A More Cooperative Patient
When the trainer-veterinarian relationship is established, the practitioner has someone to help with specific patient needs. This might mean:
- Teaching pet owners to administer medications consistently and safely, such as oral drugs in a reactive cat, ear medications in a fearful dog or how to trim the nails on an arthritic older patient.
- Teaching the patient behavior that supports treatments by the owner or veterinarian. A trainer taught a canine patient of mine to rise onto the hindlimbs on command so that the elderly owner in a wheelchair could treat a pyoderma on the ventral abdomen.
I’ve also worked with a trainer to establish a scheduled feeding regimen for a diabetic cat to improve insulin efficacy.

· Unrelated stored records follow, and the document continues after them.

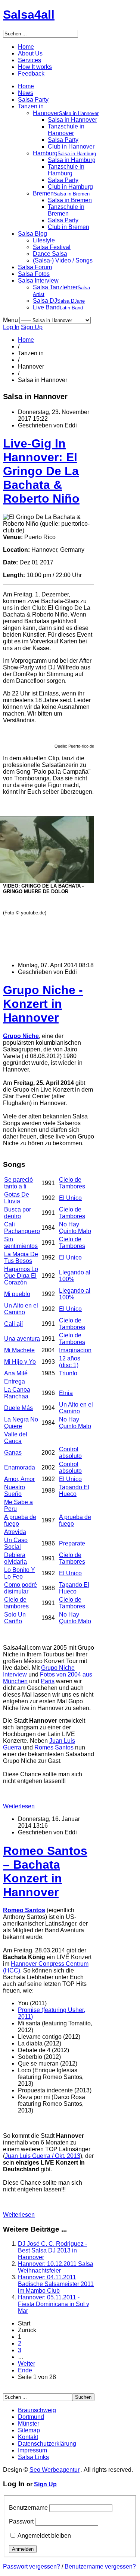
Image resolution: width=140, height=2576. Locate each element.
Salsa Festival (52, 247)
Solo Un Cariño (15, 1617)
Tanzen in (31, 106)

As veterinarians, our goals always include best medicine and owner compliance. Although most clients want to be part of the solution, their pets’ behaviors at home don’t always allow for it.
Get Off to a Good Start
Another benefit of having a strong and trusted relationship with nearby trainers is to provide the large proportion of first-time pet owners with a good foundation for at-home interactions with their cats and dogs. We know about the puppy explosion just by looking at the number of doggie diapers sold in 2020. According to Nielsen research, sales for the house-training accessory jumped by $24 million in 24 weeks. And it’s not just doggie diapers. Nielsen reported that dog leash sales increased by $44.6 million during the same period and pet toy sales by $243 million.
Pet owners of today look very different than those of a year ago. Most work remotely, are millennials or Generation Zers, consider their pets “fur babies,” and are not as lenient or forgiving when their pets display unwanted behaviors in a home that doubles as a place of work.
One of the most important positive outcomes of trainer-veterinarian relationships is the ability to delegate. Veterinarians and care teams sometimes are inundated with behavior questions that, while not always incredibly complicated, require significant time to answer. Time is one commodity most of us don’t have enough of.
Veterinary teams typically take a collective deep breath when they are running late on appointments, an emergency case is waiting or a client about to end the appointment has a last question that involves multiple layers of behavior scenarios. While some teams might choose to continue the client conversation, consider the alternative of referring the owner to a trainer within your network. This would allow you to spend more time on other patients and essential services. One way to reinforce a referral is to sell tools recommended by the trainer. Also, realize that your trusted trainer might be more current on training trends.
Although 2020 brought many hardships and obstacles, look at the tremendous opportunity it presented for our profession to be disrupted, be creative and reinvent ourselves. Creating a strong referral relationship with trainers can be an essential and financially efficient way to provide behavioral education and satisfy the needs of your patients and clients.
WHAT A TRAINER CAN DO
Cooperative care training is a creative way of using a dog’s normal behaviors to turn it into a willing veterinary participant. Rather than continually struggling with fearful, anxious or reactive patients during exams, consider referring the owners to a trainer for help with:
- Techniques for cleaning and treating ears in chronic otitis cases.
- Techniques for cooperative nail trims and foot soaks.
- Teaching anxious patients “sit,” “stay” or “down.”
- Teaching a chin-rest behavior so that the patient stands or remains still for procedures like blood draws.
- Using a basket muzzle on reactive patients.
- Techniques for receiving subcutaneous injections.
- Teaching pets to open their mouth for medications.